Yes, we have enough!


We have traveled some very familiar roads this past month. Even as the month ended up with the Thanksgiving weekend where we were pleased to have house guests joining us for the annual turkey fest, Margo and I could always hear the highway calling. A popular expression between the two of us, having spent so many years traversing the west, when having spent a full month at home was an anomaly, so this month included a return trip to where it all started for us. San Jose, California, and Silicon Valley.

As the picture above depicts, we spent the better part of a week at the San Jose Fairmont, an upscale hotel well suited for small to medium events and this one was very familiar. In our days as volunteers supporting the International Tandem User Group (ITUG) we had been fortunate to enjoy the two primary penthouse suits – the Presidential Suite as well as the even bigger, International Suite. Unfortunately, this time it was just a regular room, but with Margo once again volunteering to help out the organization running the event, the room proved to be pretty good.

My only remark concerning this hotel is that the original building is in need of repairs and a general “sprucing up” as it’s beginning to show its age and the overall wear and tear on the premises wasn’t hard to miss. The opportunity to spend several days in one place, meeting with colleagues we have worked with for many decades was a pleasant break even as it signaled the official end to fall – winter was definitely beginning to make its presence felt. 


In the days before we left for San Jose we had a couple of days of snow and for the first time, with the leaves well and truly gone, we were given a graphic reminded of why so many folks enjoy the Colorado lifestyle on offer along the front ranges. The Rockies consist of waves of mountains, the front ranges barely making it to 10,000 feet, behind them is the continental divide where the numerous 14,000 feet peaks can be readily seen – our home faces Long’s Peak, one of the more majestic peaks that is 14, 256 feet high that you can just make out to the left of the photo above. Occupying the center of the picture is the equally recognizable Twin Peaks. 

The visage of our home changes dramatically with the first snowfall. Throughout the summer, the trees in front of the house, now having grown to 30 feet or more, cover the porches and front entrance making it a little difficult to take in the true form of our home. But with the leaves gone and the distinct whiteness of winter flanking the ocher and stone structure of our home, it now stands out in stark relief against this backdrop of winter. If you scroll back to the posts of January through March of this year, you will see numerous photos taken from our home in winter and it’s a reminder to both Margo and me that there are many months to come before we see the return of spring.

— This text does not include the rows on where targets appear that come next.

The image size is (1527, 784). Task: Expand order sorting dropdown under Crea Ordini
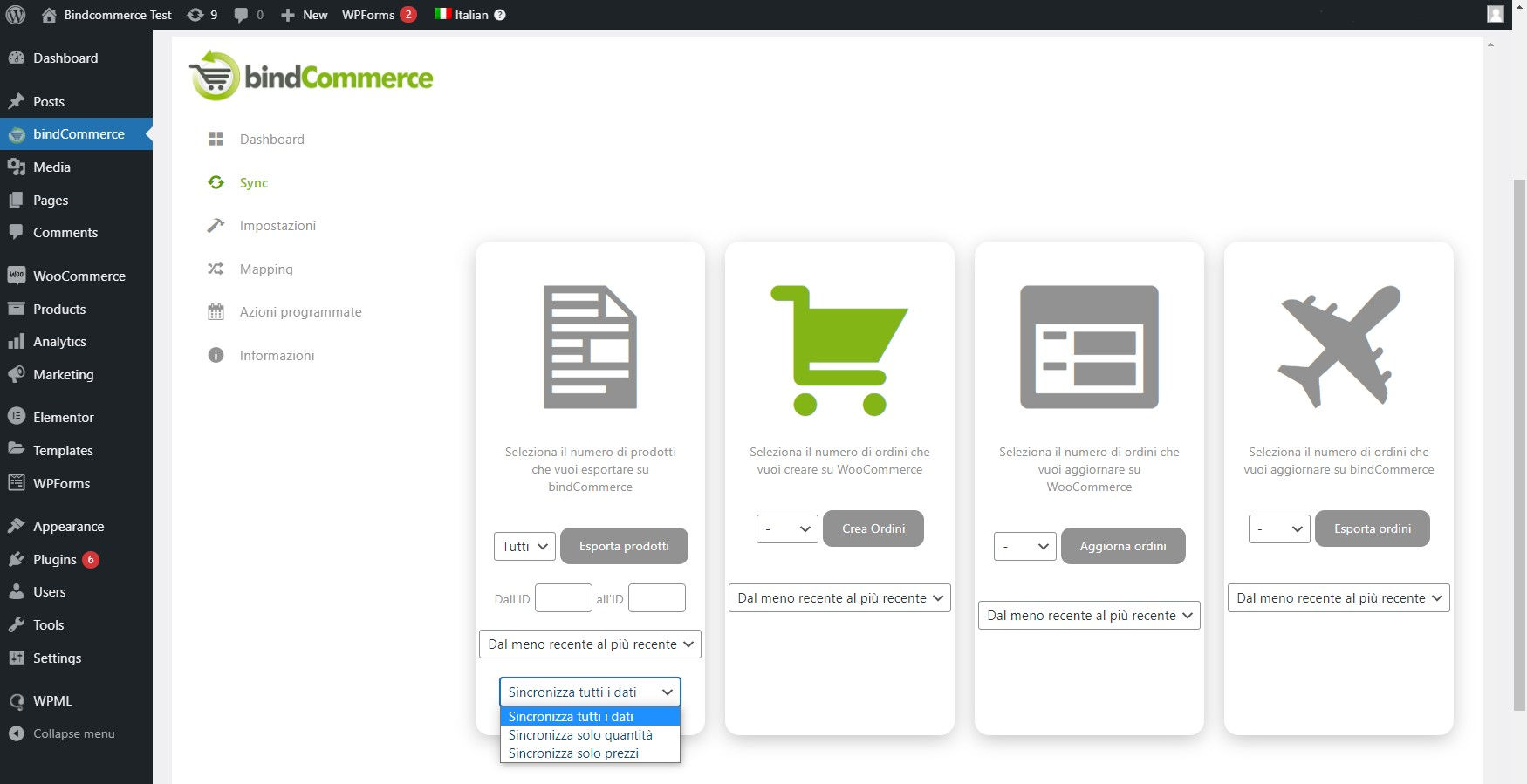click(839, 598)
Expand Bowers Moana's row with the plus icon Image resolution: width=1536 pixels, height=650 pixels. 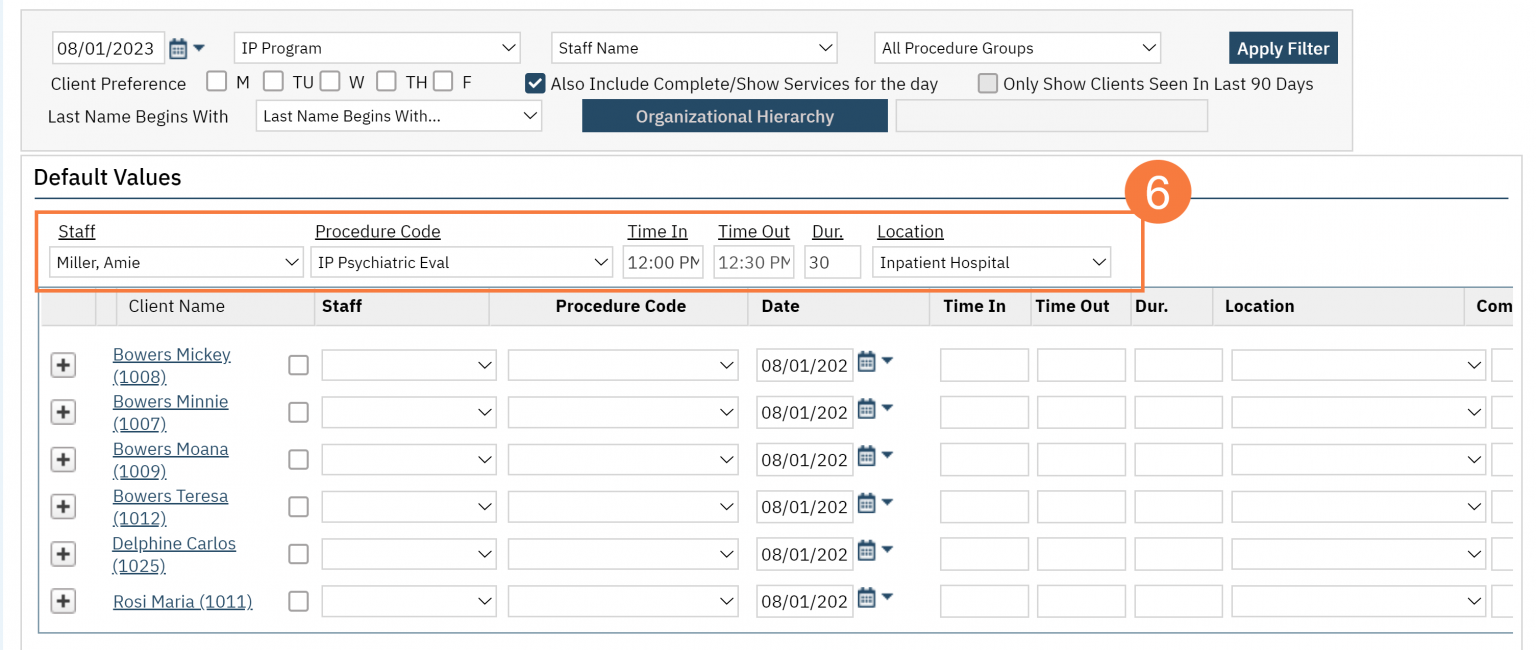tap(63, 459)
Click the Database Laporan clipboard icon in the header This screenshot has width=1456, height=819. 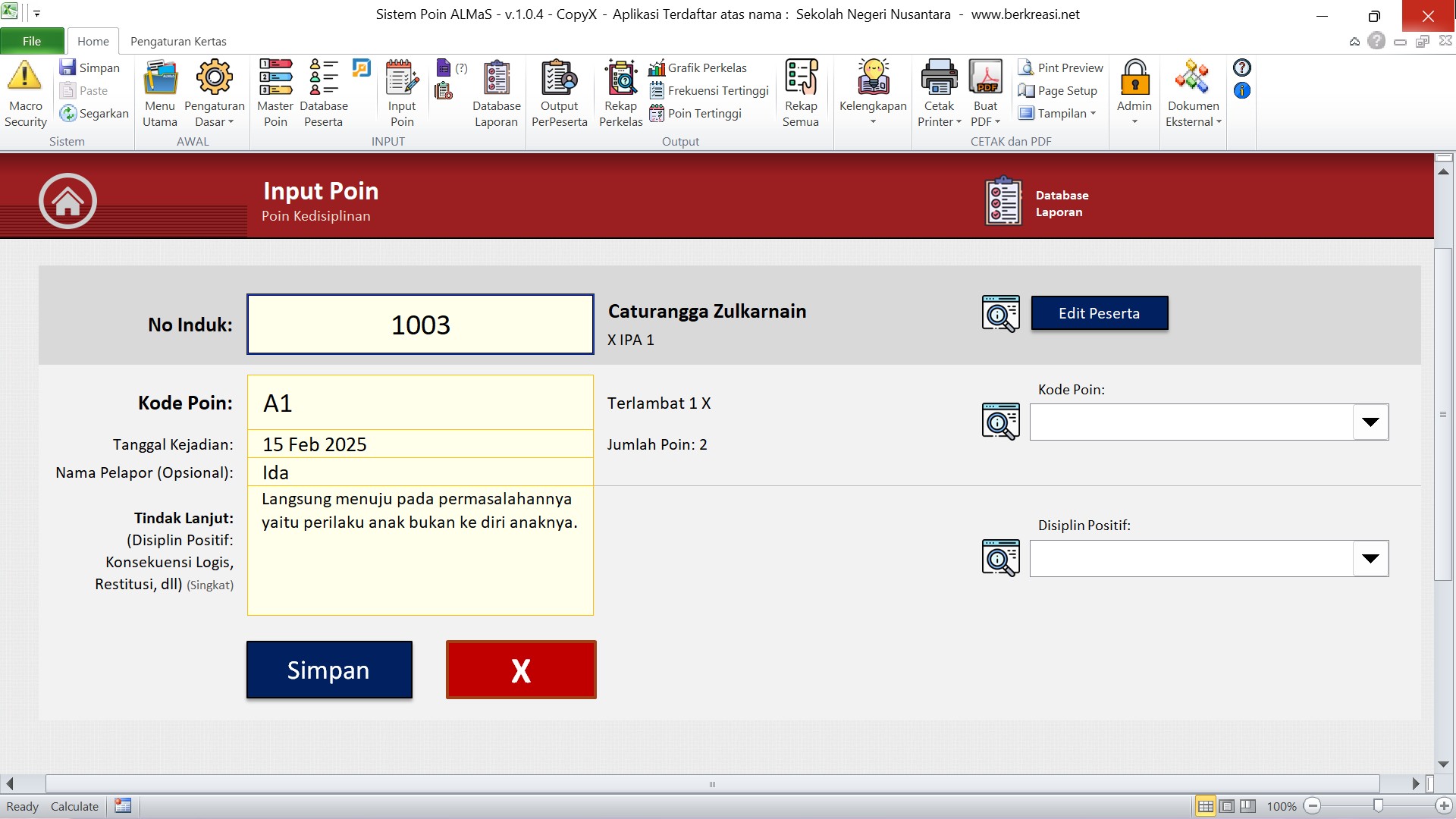coord(1003,202)
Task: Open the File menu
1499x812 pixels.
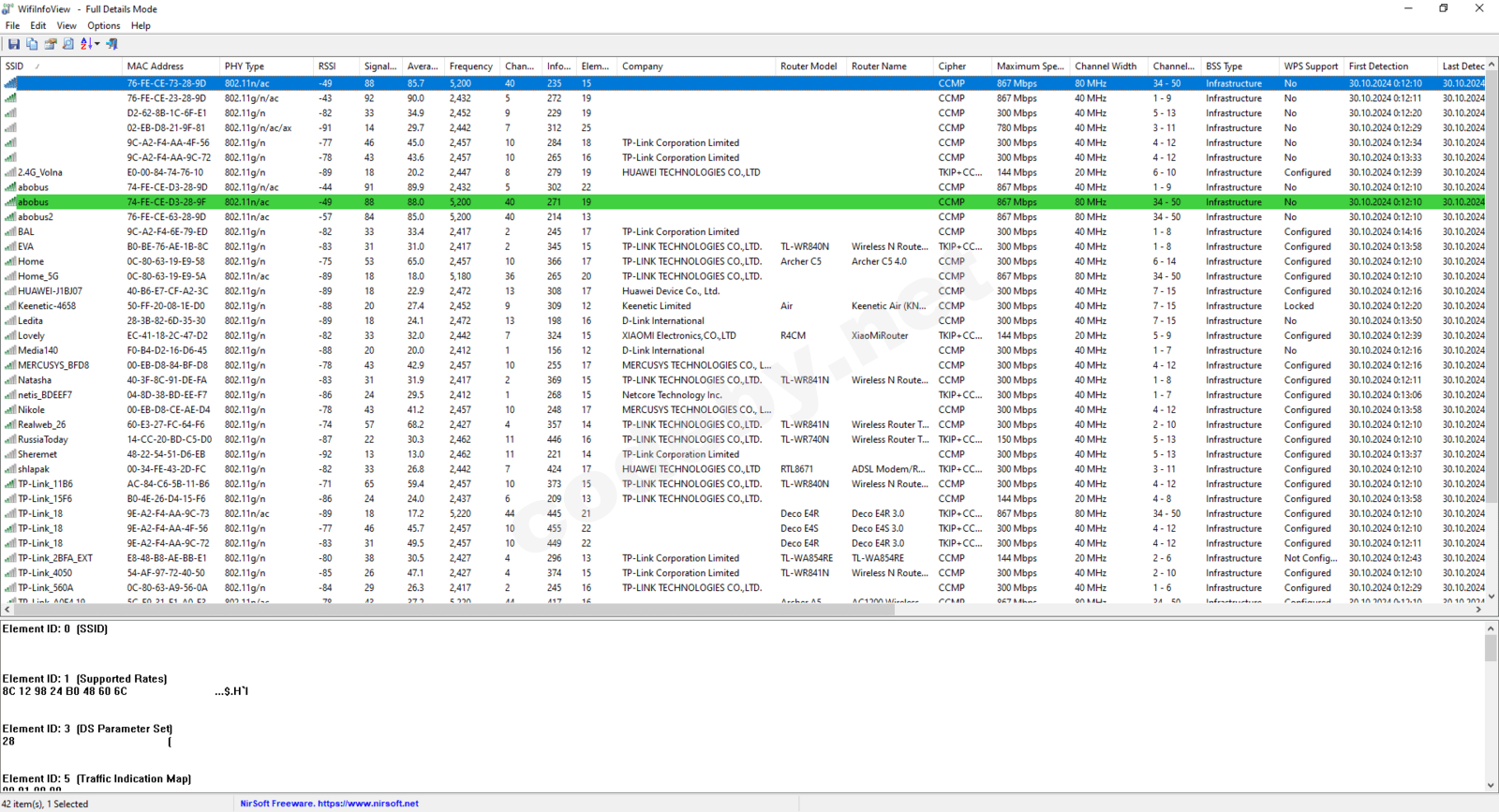Action: [12, 26]
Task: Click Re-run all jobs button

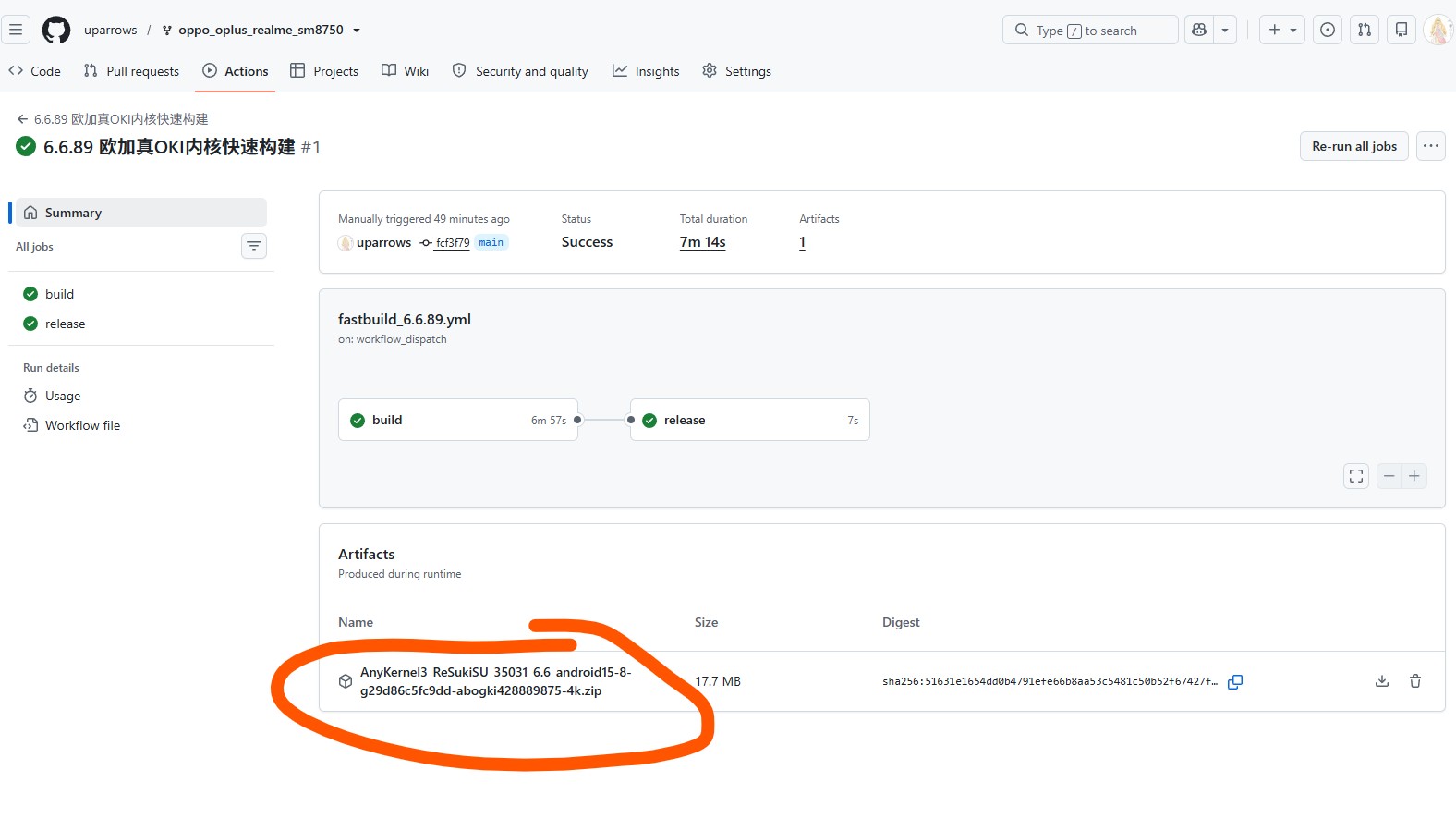Action: [1354, 146]
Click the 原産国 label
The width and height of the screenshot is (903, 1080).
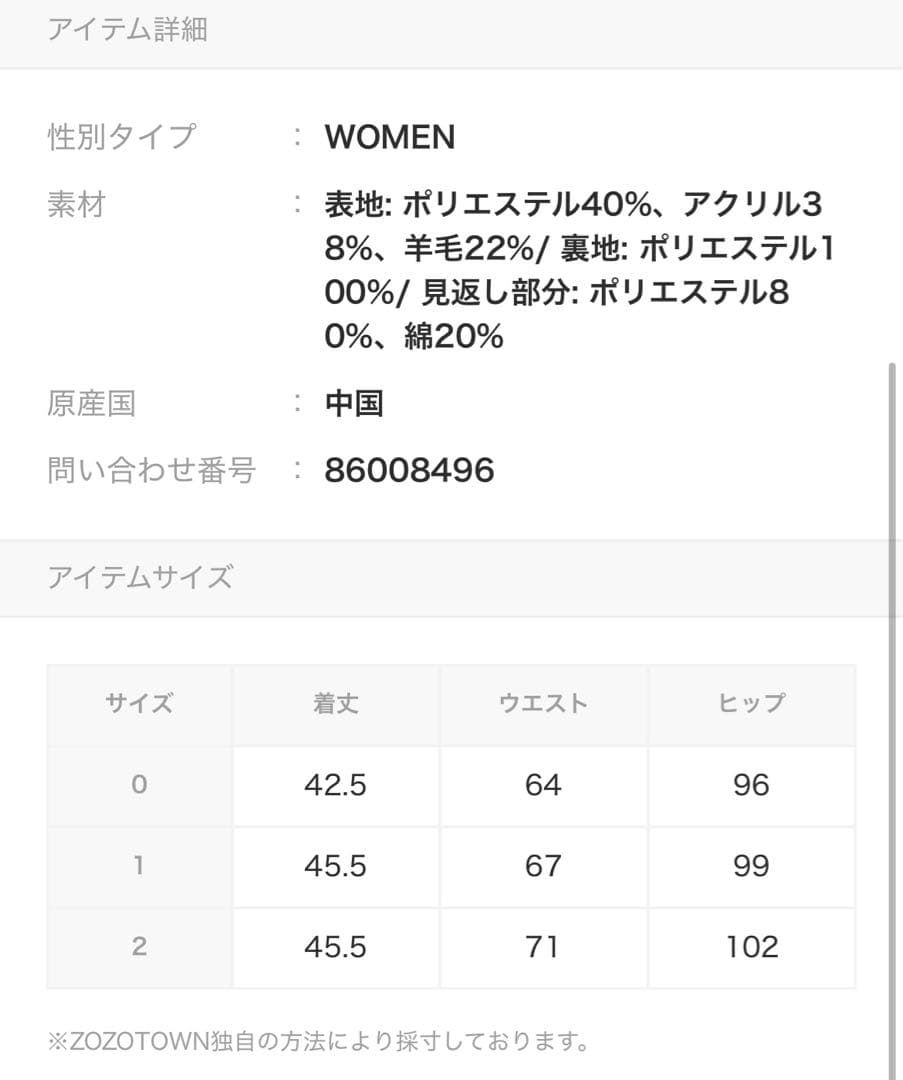point(91,404)
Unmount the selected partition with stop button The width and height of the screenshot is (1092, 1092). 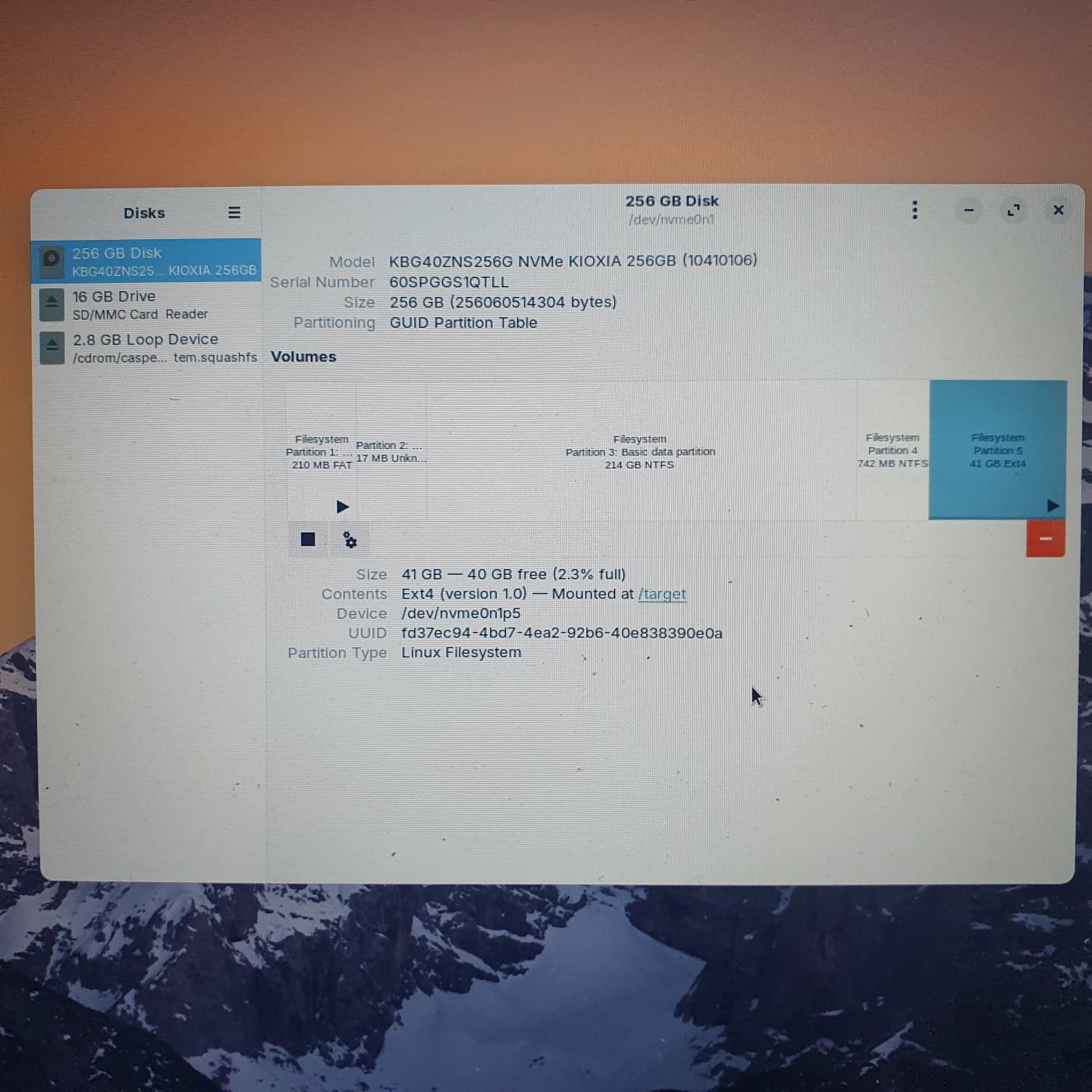[x=308, y=540]
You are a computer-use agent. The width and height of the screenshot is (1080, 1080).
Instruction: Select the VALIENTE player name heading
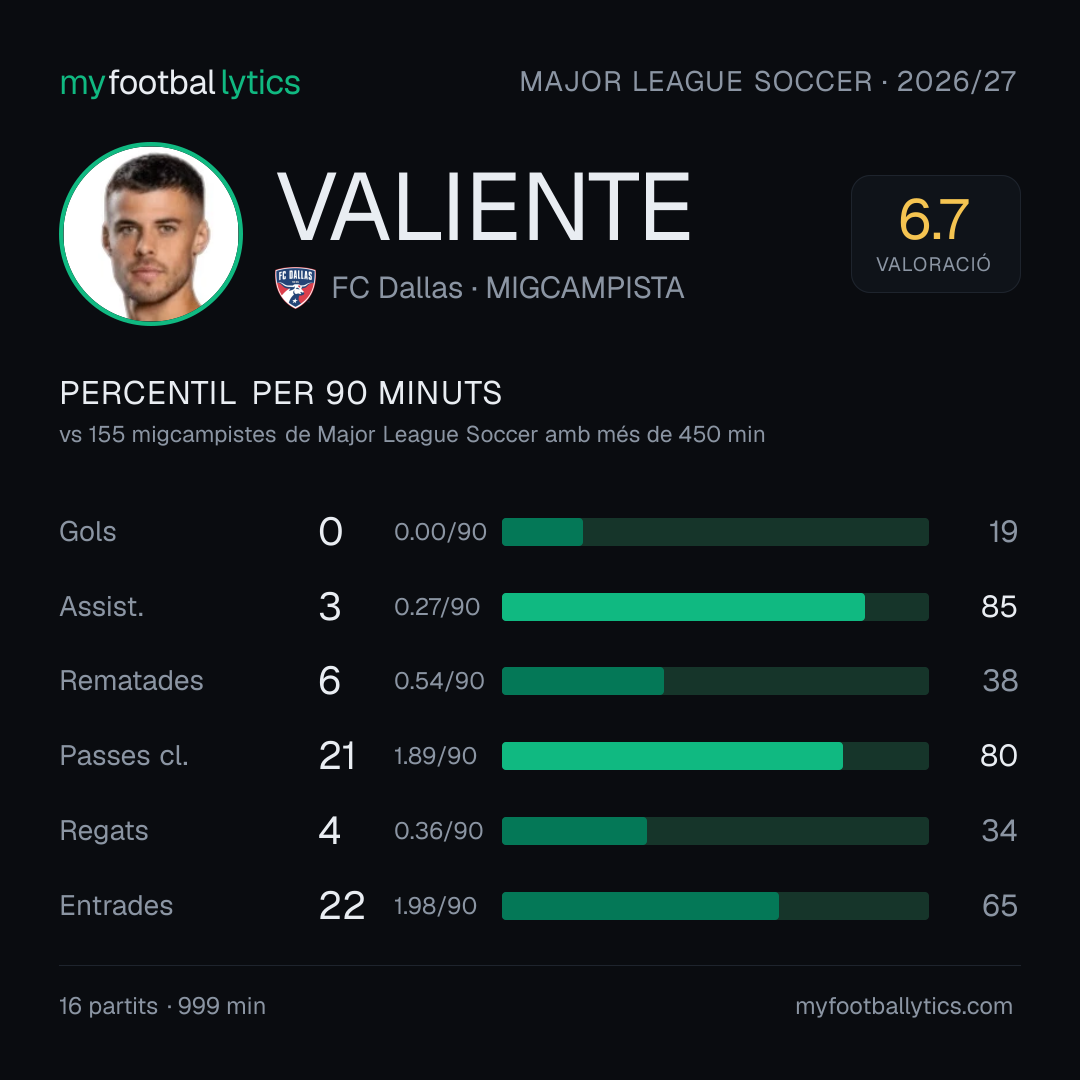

However, we never dwell on what’s to come and for now, enjoying the first snowfall has been a treat and in typical Colorado style, where humidity never pushes higher than 10%, even now there is little reminder of this snowfall remaining. A couple of icy patches beneath overhanging branches on some side streets, but that’s about it. We put new tires on the Jeep SRT and that has made a big difference and with our Mini Roadster being front wheel drive, and on those tough mornings when the snow lays deep on the driveway, we have options!

The trip to San Jose though did throw a couple of curve balls our way. Electing to take the northern route over the Rockies and then down through the Sierras, we ran into a typical Wyoming winter’s day – wind-driven snow pushing across Interstate 80 where the gusts were topping 50 mph. Nothing we couldn’t handle, mind you, but definitely necessitating a hands-on approach along with higher levels of concentration. The trip between Laramie, WY, and Rawlins, WY, proved to be painfully slow, but it was just the beginning.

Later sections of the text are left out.